Baton space stations / space ships.
Using BFR itself to go to orbit or assist something other than BFS to LEO.
I have had quite a few weird thoughts on the above in the last two days, especially this morning.
For now refueling a BFS (Or perhaps a BFR) in orbit is intended to start with tanker ships from Earth surface.
What about the Moon, Phobos, Demos, and indeed in the orbitspheres of Mars, Earth, and Venus from the atmospheres? Asteroids?
So, plans for the BFS have been modified a few times, and likely will be again.
What about BFR? Can't that be played with, at least on paper, or virtual media?
So, maybe two new plans for cousin of BFR.
1) It stays sub-orbit but helps to boost something up other than BFS. In that case then that something has to have a personal propulsion system I suppose.
2) Lets consider putting a long fairing over the BFR like a pull over shirt. Make it light. Could BFR achieve LEO with that on?
Of course I like the new plan for BFS, but I had previously proposed putting a over-cone on the BFS, and due to it's current modifications, I think that is not so easy. But BFR is a cylinder, and could perhaps put up with an overcoat. Of course in this mode it would not be launching a BFS. It may very likely precisely be the same model (Block) of BFR that would launch a BFS.

▶ [PROVIDED DATA]:
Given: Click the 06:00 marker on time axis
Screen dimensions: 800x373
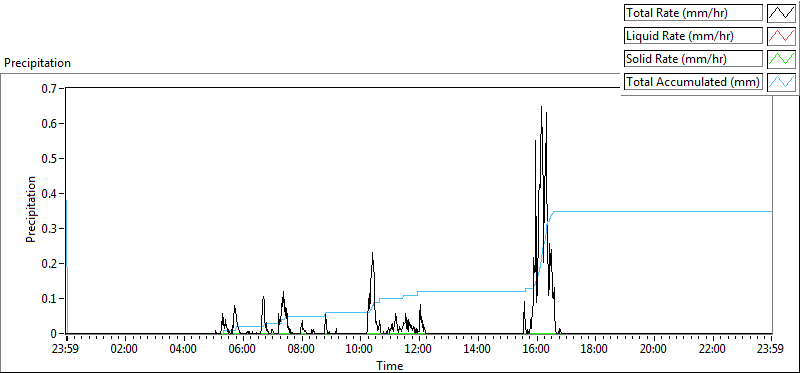Looking at the screenshot, I should click(x=243, y=350).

▶ [GOAL]: Reproduce word for word the stretch of the forum post on the BFR above, from "What about the" through "cousin of BFR.".

▶ [RESULT FOR THIS TASK]:
What about the Moon, Phobos, Demos, and indeed in the orbitspheres of Mars, Earth, and Venus from the atmospheres? Asteroids?
So, plans for the BFS have been modified a few times, and likely will be again.
What about BFR? Can't that be played with, at least on paper, or virtual media?
So, maybe two new plans for cousin of BFR.